→ **Directions**:
Word by word and line by line, write out all of the records.

→ **Record excerpts**:
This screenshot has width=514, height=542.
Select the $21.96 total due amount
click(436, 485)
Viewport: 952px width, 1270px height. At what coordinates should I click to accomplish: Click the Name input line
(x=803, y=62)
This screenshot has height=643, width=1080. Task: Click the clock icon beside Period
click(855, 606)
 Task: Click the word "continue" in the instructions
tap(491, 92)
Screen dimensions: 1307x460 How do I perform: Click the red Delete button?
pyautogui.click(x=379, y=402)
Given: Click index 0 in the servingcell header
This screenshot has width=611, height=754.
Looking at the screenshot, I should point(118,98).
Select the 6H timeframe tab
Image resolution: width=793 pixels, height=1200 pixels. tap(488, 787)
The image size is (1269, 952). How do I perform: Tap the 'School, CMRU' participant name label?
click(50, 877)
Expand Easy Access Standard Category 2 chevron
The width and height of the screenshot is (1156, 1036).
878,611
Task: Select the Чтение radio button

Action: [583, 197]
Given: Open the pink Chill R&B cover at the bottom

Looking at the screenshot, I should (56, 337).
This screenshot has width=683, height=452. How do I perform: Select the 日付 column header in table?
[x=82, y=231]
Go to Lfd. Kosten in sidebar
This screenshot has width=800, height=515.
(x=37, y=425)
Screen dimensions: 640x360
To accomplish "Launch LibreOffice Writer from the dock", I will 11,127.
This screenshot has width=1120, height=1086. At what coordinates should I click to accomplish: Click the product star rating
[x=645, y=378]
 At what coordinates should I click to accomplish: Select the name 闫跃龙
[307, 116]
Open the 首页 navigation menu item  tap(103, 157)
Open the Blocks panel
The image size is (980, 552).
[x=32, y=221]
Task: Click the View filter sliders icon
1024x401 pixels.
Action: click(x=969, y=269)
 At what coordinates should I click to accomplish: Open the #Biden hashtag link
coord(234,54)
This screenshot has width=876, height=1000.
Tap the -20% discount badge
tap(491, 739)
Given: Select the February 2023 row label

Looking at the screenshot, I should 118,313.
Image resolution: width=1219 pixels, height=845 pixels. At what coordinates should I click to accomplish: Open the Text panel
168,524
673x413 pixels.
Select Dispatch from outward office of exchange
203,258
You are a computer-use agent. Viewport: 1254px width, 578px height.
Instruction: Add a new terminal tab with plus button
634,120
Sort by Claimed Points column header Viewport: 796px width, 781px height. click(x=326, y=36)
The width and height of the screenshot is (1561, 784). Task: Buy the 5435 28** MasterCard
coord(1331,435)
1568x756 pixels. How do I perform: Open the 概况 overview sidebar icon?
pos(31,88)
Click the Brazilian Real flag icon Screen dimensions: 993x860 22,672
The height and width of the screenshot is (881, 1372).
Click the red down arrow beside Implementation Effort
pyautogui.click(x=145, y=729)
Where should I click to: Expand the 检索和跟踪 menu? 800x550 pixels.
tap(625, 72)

→ **Exercise answer**:
This screenshot has width=514, height=542.
Select the $21.96 total due amount
click(436, 485)
Viewport: 952px width, 1270px height. At what coordinates should I click to accomplish: Click the Name input line
(x=803, y=62)
This screenshot has height=643, width=1080. Task: Click the clock icon beside Period
click(855, 606)
 Task: Click the word "continue" in the instructions
tap(491, 92)
Screen dimensions: 1307x460 How do I perform: Click the red Delete button?
pyautogui.click(x=379, y=402)
Given: Click index 0 in the servingcell header
This screenshot has width=611, height=754.
Looking at the screenshot, I should point(118,98).
Select the 6H timeframe tab
Image resolution: width=793 pixels, height=1200 pixels. tap(488, 787)
The image size is (1269, 952). How do I perform: Tap the 'School, CMRU' participant name label?
click(50, 877)
Expand Easy Access Standard Category 2 chevron
The width and height of the screenshot is (1156, 1036).
878,611
Task: Select the Чтение radio button

Action: [583, 197]
Given: Open the pink Chill R&B cover at the bottom

Looking at the screenshot, I should (56, 337).
This screenshot has width=683, height=452. How do I perform: Select the 日付 column header in table?
[x=82, y=231]
Go to Lfd. Kosten in sidebar
This screenshot has width=800, height=515.
(x=37, y=425)
Screen dimensions: 640x360
To accomplish "Launch LibreOffice Writer from the dock", I will 11,127.
This screenshot has width=1120, height=1086. At what coordinates should I click to accomplish: Click the product star rating
[x=645, y=378]
 At what coordinates should I click to accomplish: Select the name 闫跃龙
[307, 116]
Open the 首页 navigation menu item  tap(103, 157)
Open the Blocks panel
The image size is (980, 552).
[x=32, y=221]
Task: Click the View filter sliders icon
1024x401 pixels.
Action: click(x=969, y=269)
 At what coordinates should I click to accomplish: Open the #Biden hashtag link
coord(234,54)
This screenshot has width=876, height=1000.
Tap the -20% discount badge
tap(491, 739)
Given: Select the February 2023 row label

Looking at the screenshot, I should 118,313.
Image resolution: width=1219 pixels, height=845 pixels. At what coordinates should I click to accomplish: Open the Text panel
168,524
673x413 pixels.
Select Dispatch from outward office of exchange
203,258
You are a computer-use agent. Viewport: 1254px width, 578px height.
Instruction: Add a new terminal tab with plus button
634,120
Sort by Claimed Points column header Viewport: 796px width, 781px height. click(x=326, y=36)
The width and height of the screenshot is (1561, 784). Task: Buy the 5435 28** MasterCard
coord(1331,435)
1568x756 pixels. How do I perform: Open the 概况 overview sidebar icon?
pos(31,88)
Click the Brazilian Real flag icon Screen dimensions: 993x860 22,672
The height and width of the screenshot is (881, 1372).
Click the red down arrow beside Implementation Effort
pyautogui.click(x=145, y=729)
Where should I click to: Expand the 检索和跟踪 menu? 800x550 pixels.
tap(625, 72)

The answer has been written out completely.